> **WHAT THIS EXERCISE ASKS**:
**A)** Retype the passage of the thread on holding walls for fastening that lies between "Make yourself some" and "to solve it?", inclusive.
**B)** Using the thread on holding walls for fastening, answer these:
(i) What tool does SkinsKaos say they don't have?
(ii) What width of masking tape does builderboy1 suggest?
(iii) What kind of clamp does bradnailer propose?

# Holding walls in place for fastening...



## SkinsKaos (Jan 28, 2013)

OK, I'm making some bird houses for friends and family to hang this spring. I really like making them but I do wish I had a second pair of hands.

Is there a simple jig or trick for holding the walls in place while I fasten them together. I'm not doing anything fancy, just making a box with a roof and a floor. I don't have a nailer so everything is done the old fashioned way (for now).

I hope this all makes sense, and I'd be willing to bet a dollar to a donut that the answer is so simple I'm going to feel silly.

As usual, Thanks!


----------



## RogerInColorado (Jan 16, 2013)

Make yourself some "carpenter square" type blocks out of probably 3/4" wood and then use clamps to fasten one wall to one leg and another wall to the other leg. 

Remember you from a band saw problem post but never saw your feedback on resolution. What did you do to solve it?


----------



## SkinsKaos (Jan 28, 2013)

Forgot about the BS thread, thanks for the reminder.

I updated the thread.


----------



## builderboy1 (Feb 18, 2013)

How about "medium width" masking tape? Just tape the sides together into the box form and you're done. I assume that you are using simple butt joints and not miters, so that should work. Experiment with the roof and bottom, but once the four "sides"are together, should be a snap. Good project too, birds are great builders as well! Chief


----------



## bradnailer (Nov 11, 2008)

Strap clamp would probably work as well.


----------



## MissionIsMyMission (Apr 3, 2012)

What kind of joint? Simple Butt Joint? Rabbet?? A Platform made from 2x material with Dado's cut at the appropriate dimensions would allow you to insert the walls for nailing and removal.

> **PROVIDED MATERIAL**:
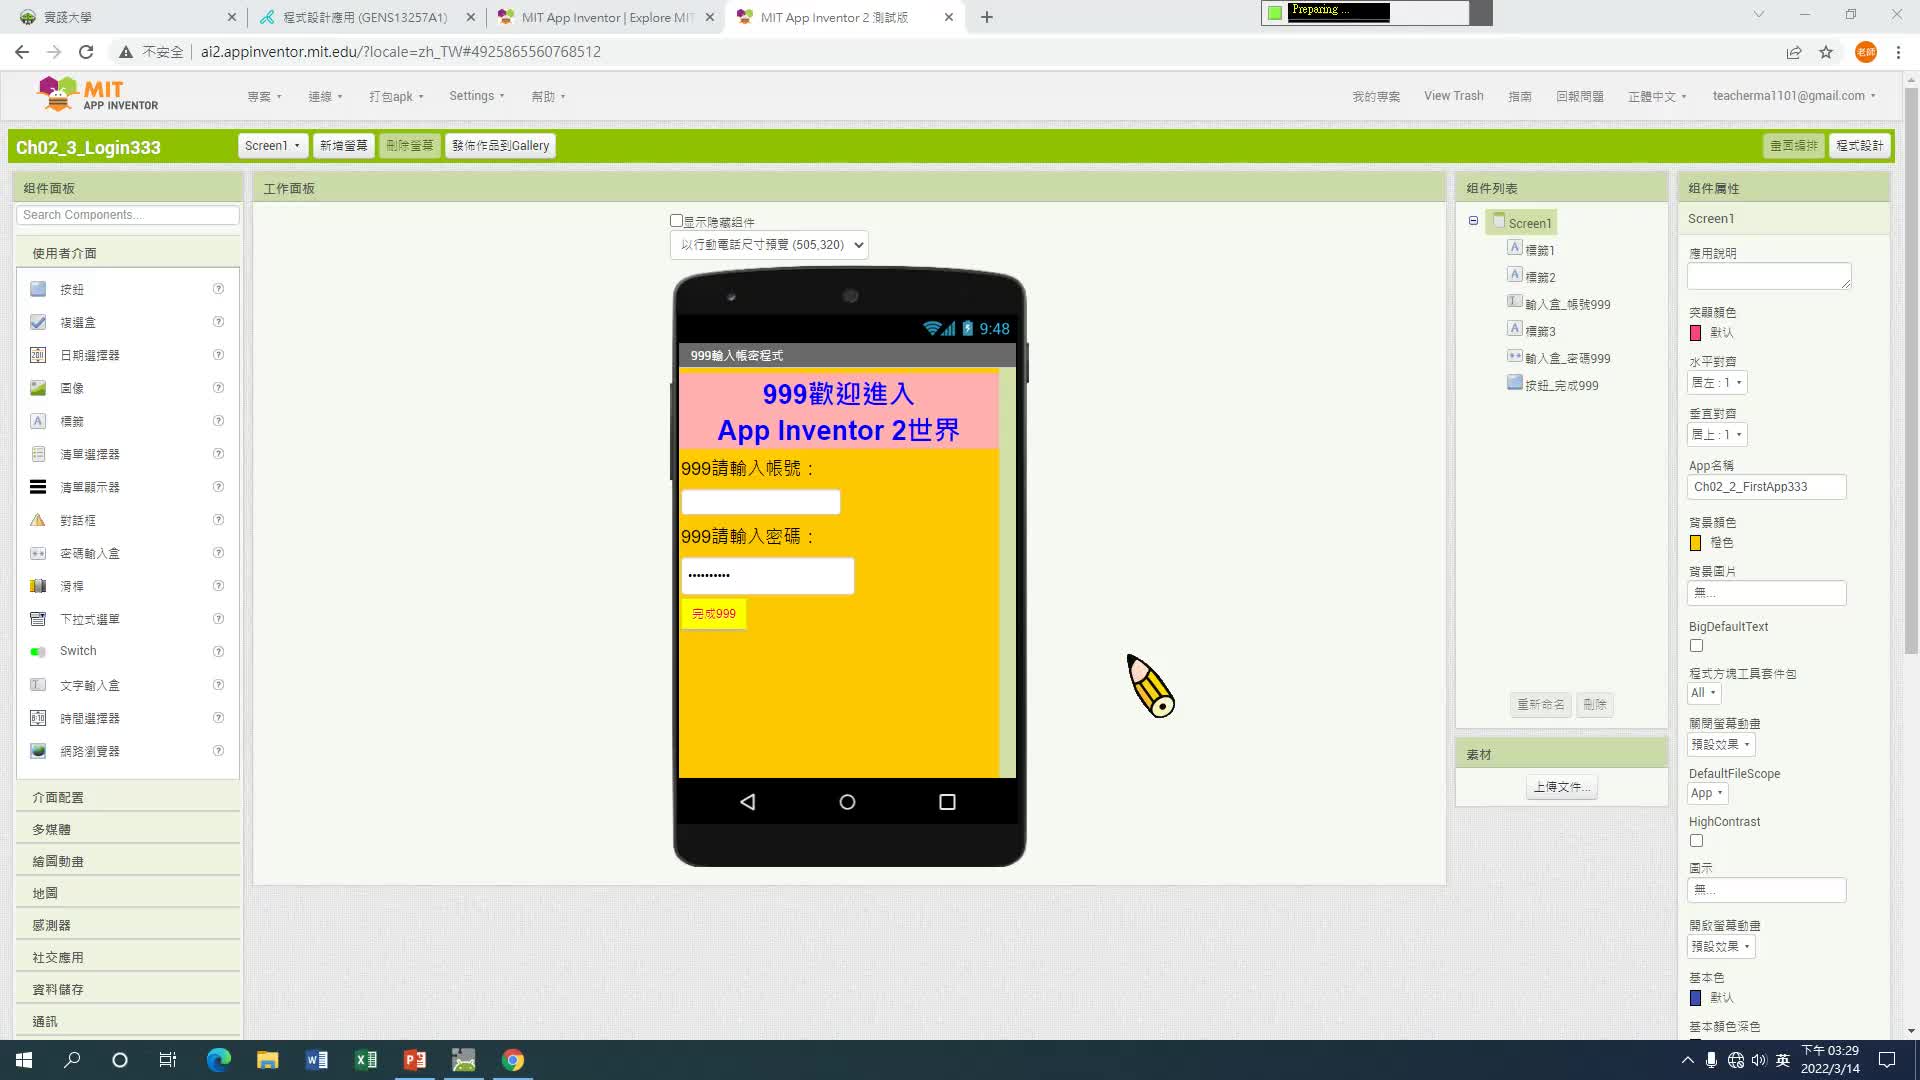Launch PowerPoint from the taskbar

pyautogui.click(x=414, y=1060)
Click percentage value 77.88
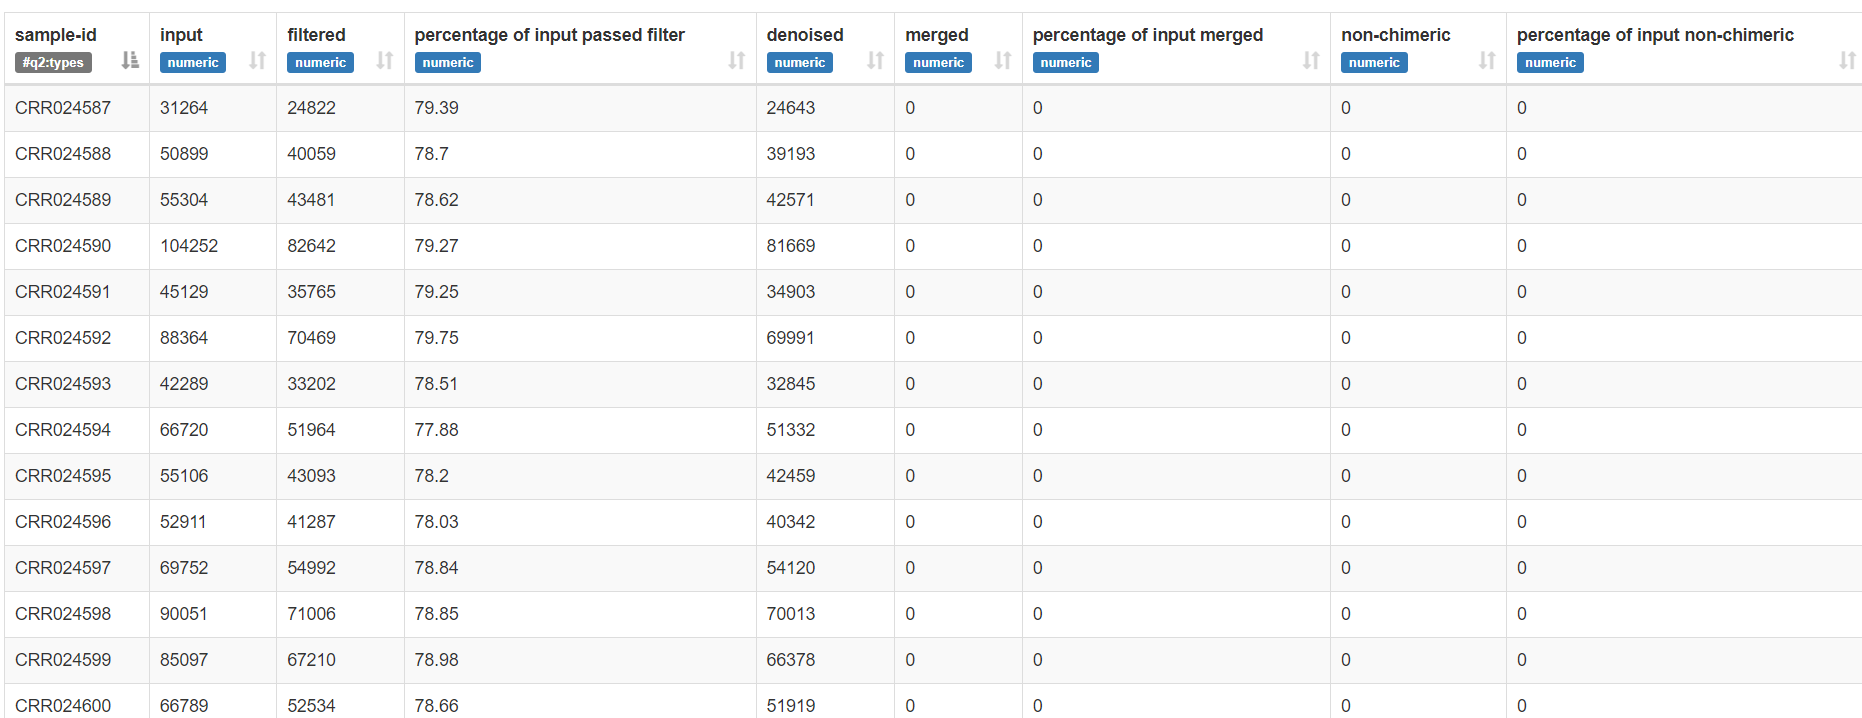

> **SOLUTIONS TO THE EXERCISE**:
**A)**
Make yourself some "carpenter square" type blocks out of probably 3/4" wood and then use clamps to fasten one wall to one leg and another wall to the other leg. 

Remember you from a band saw problem post but never saw your feedback on resolution. What did you do to solve it?

**B)**
(i) A nailer.
(ii) Medium width.
(iii) A strap clamp.